Pas de partielle pour Jagmeet Singh

Sept élections partielles ont été tenues au Canada depuis l’arrivée de Jagmeet Singh à la tête du NPD.
Photo: Sean Kilpatrick La Presse canadienne Sept élections partielles ont été tenues au Canada depuis l’arrivée de Jagmeet Singh à la tête du NPD.

Les néodémocrates accusent Justin Trudeau de s’adonner à de la petite politique « cynique » et « mesquine », en déclenchant une élection partielle dans une seule des quatre circonscriptions vacantes au pays. Car ce faisant, le premier ministre empêche leur chef Jagmeet Singh de siéger aux Communes pendant au moins encore quelques semaines.

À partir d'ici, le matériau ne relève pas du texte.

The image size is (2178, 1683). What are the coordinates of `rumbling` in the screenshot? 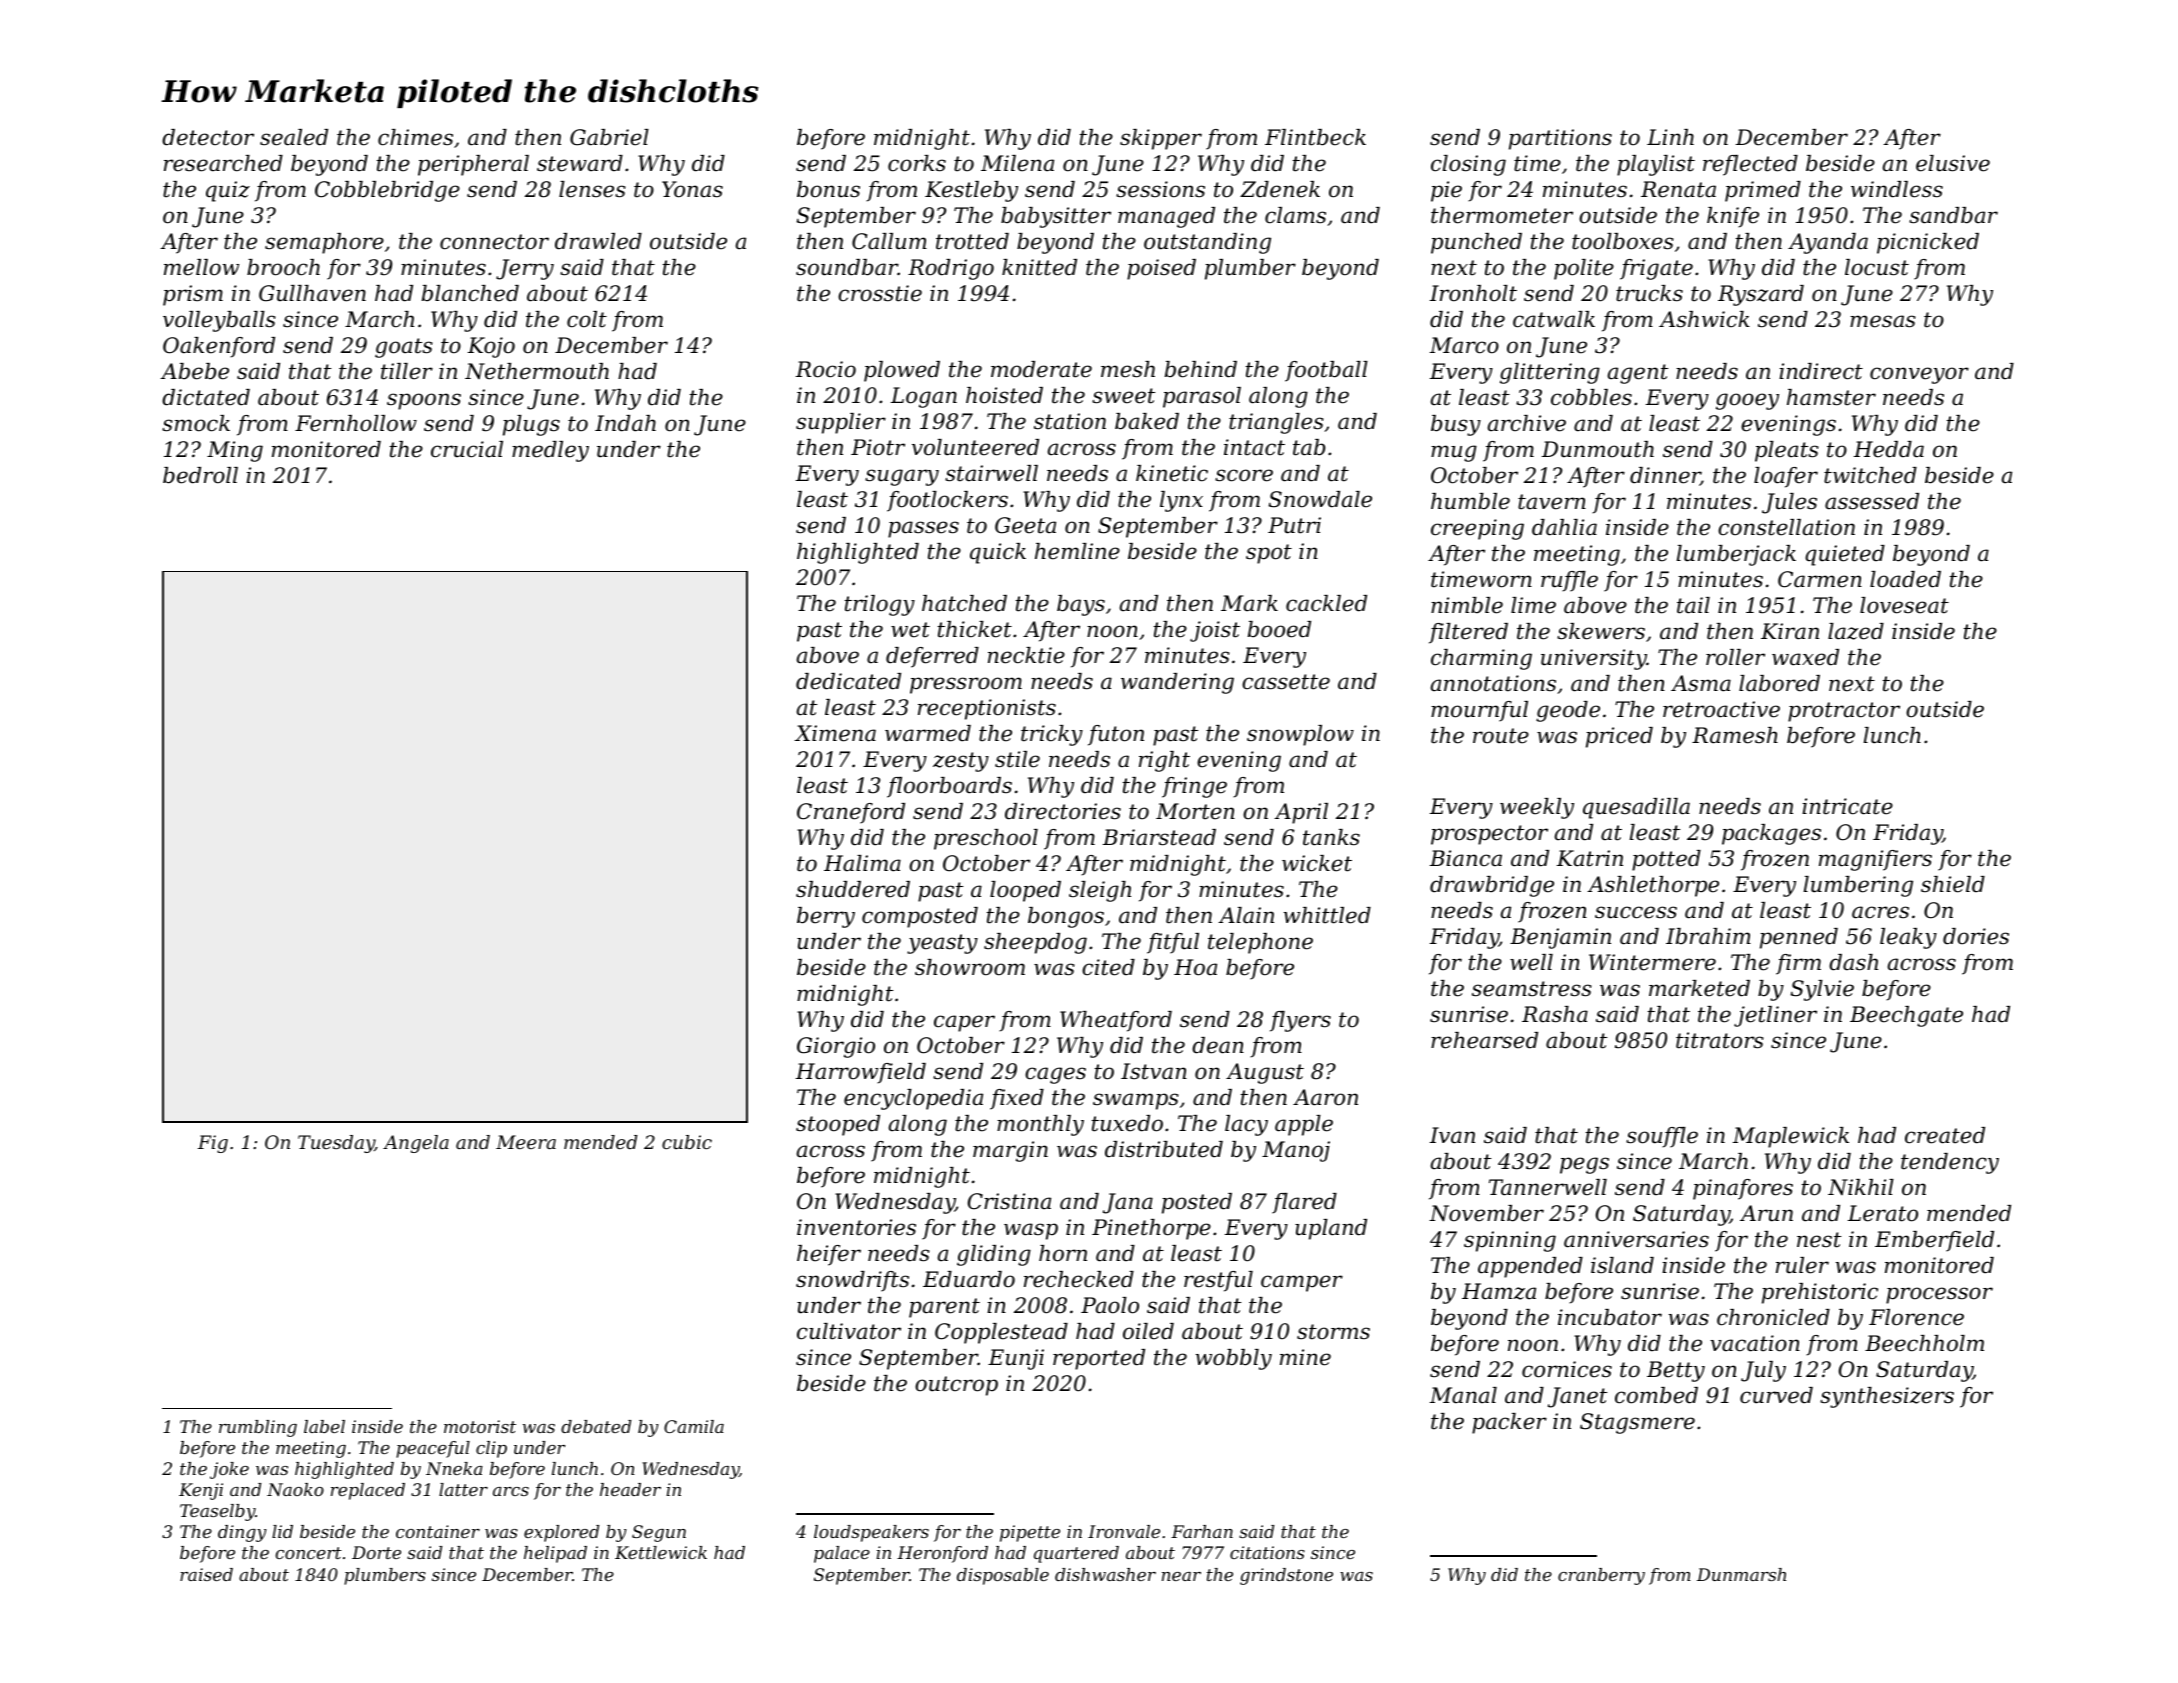 It's located at (258, 1428).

Le principal intéressé a évité de se poser directement en victime lundi, M. Singh s’abstenant d’expliquer la décision de M. Trudeau par un désir de lui bloquer la route du Parlement.

« C’est certainement un cas où Justin Trudeau a fait de petits jeux politiques mesquins », a néanmoins accusé M. Singh. « Dans le passé, chaque fois que des élections partielles avaient à être convoquées, les gouvernements les organisaient toutes en même temps », a-t-il plaidé le chef néodémocrate. « C’est un problème sérieux, parce que cela fait preuve d’un manque de respect envers les citoyens de ces circonscriptions qui méritent d’avoir une représentation politique. »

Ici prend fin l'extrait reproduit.